Rio Tinto could end up increasing its voting power in ERA from around 68.4 per cent to 95.6 per cent should no other shareholders take up the entitlements.
The Panel orders ERA to postpone the close of its entitlement offer and disclose Rio Tinto’s intentions in continuing the business of the uranium miner.
Any major changes to this and the future employment of ERA employees must also be disclosed to the Panel.
ERA’s second largest shareholder Zentree Investments submitted an application to the Takeovers Panel last month, stating that minority shareholders were not being given equal or reasonable opportunity to participate in the benefits flowing to Rio Tinto.
The mining major will consider the Panel’s judgment ahead of decisions on its next steps.
“Rio Tinto agreed to fully subscribe to and underwrite an entitlement offer in the absence of any other commercially viable solution being available to ERA for the rehabilitation of the Ranger project area,” Rio Tinto group executive Energy and Minerals Bold Baatar said.

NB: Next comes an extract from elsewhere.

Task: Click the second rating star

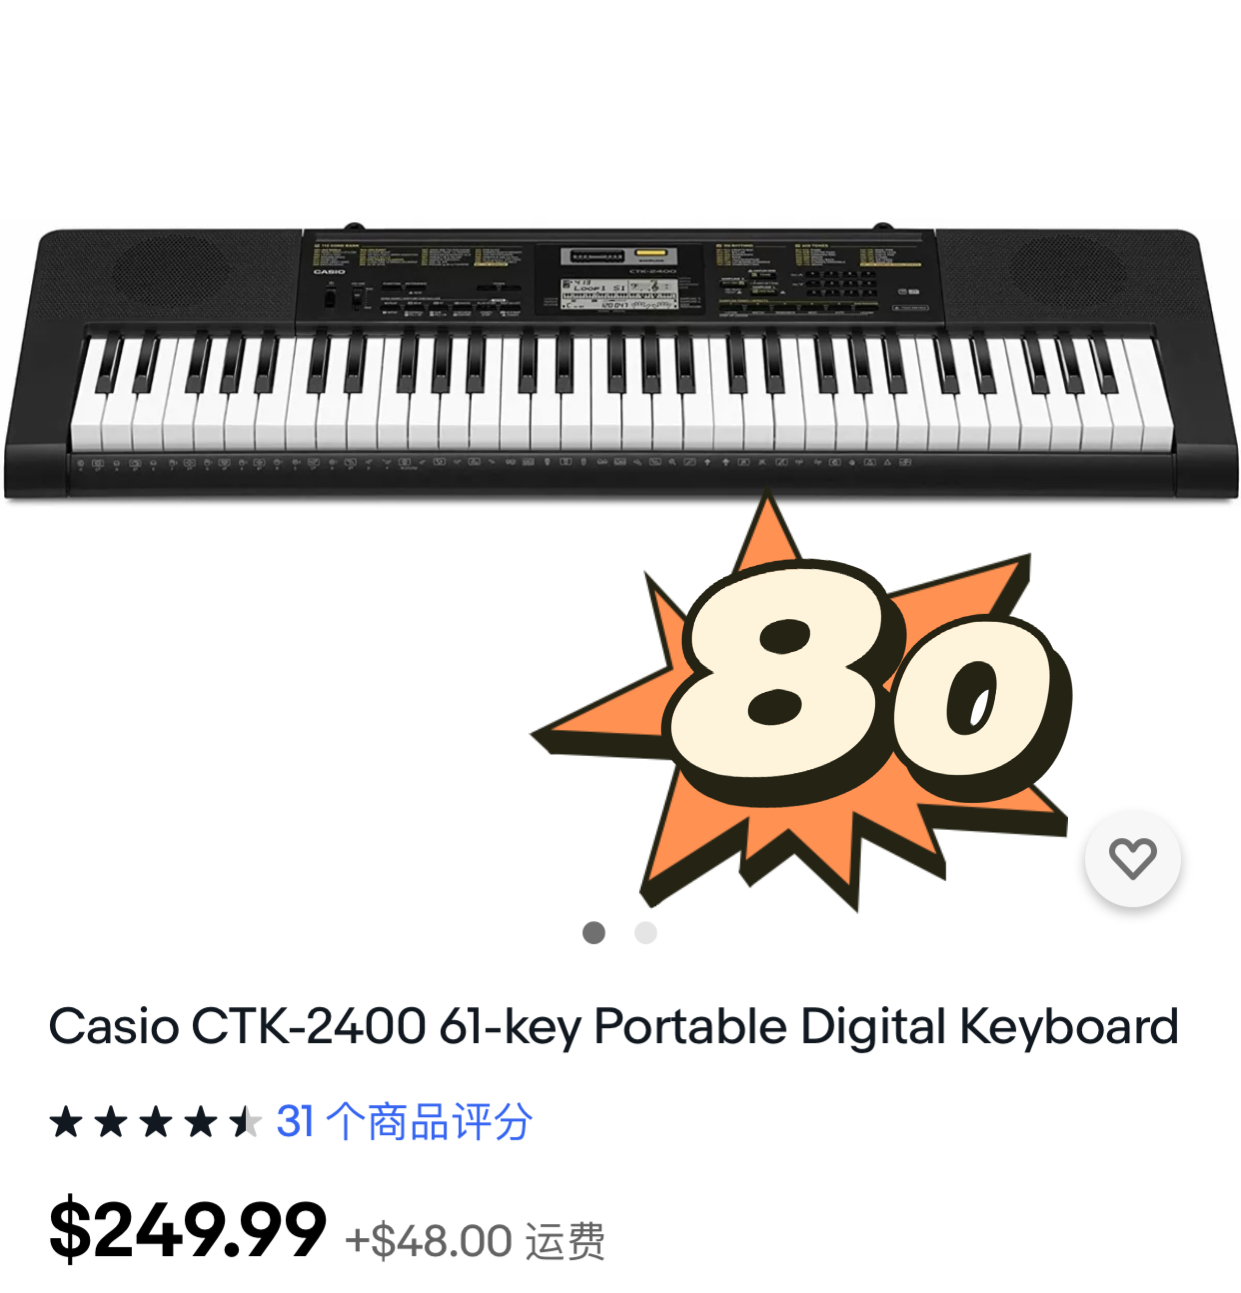Action: 111,1122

“We will now consider our options in light of the Panel’s orders so that ERA can fulfil its important rehabilitation obligations and commitments to the communities in which it operates and relevant authorities.”
Under the terms of its mining approvals, ERA is required to end mining and processing activities at Ranger by January 2021 and complete final rehabilitation by January 2026.
In February this year, ERA finalised its closure feasibility study for the Ranger rehabilitation, resulting in a material increase in anticipated rehabilitation costs.
Following this increase, ERA advised it needed extra funding to meet its rehabilitation obligations to the Commonwealth Government, Northern Territory Government and Traditional Owners.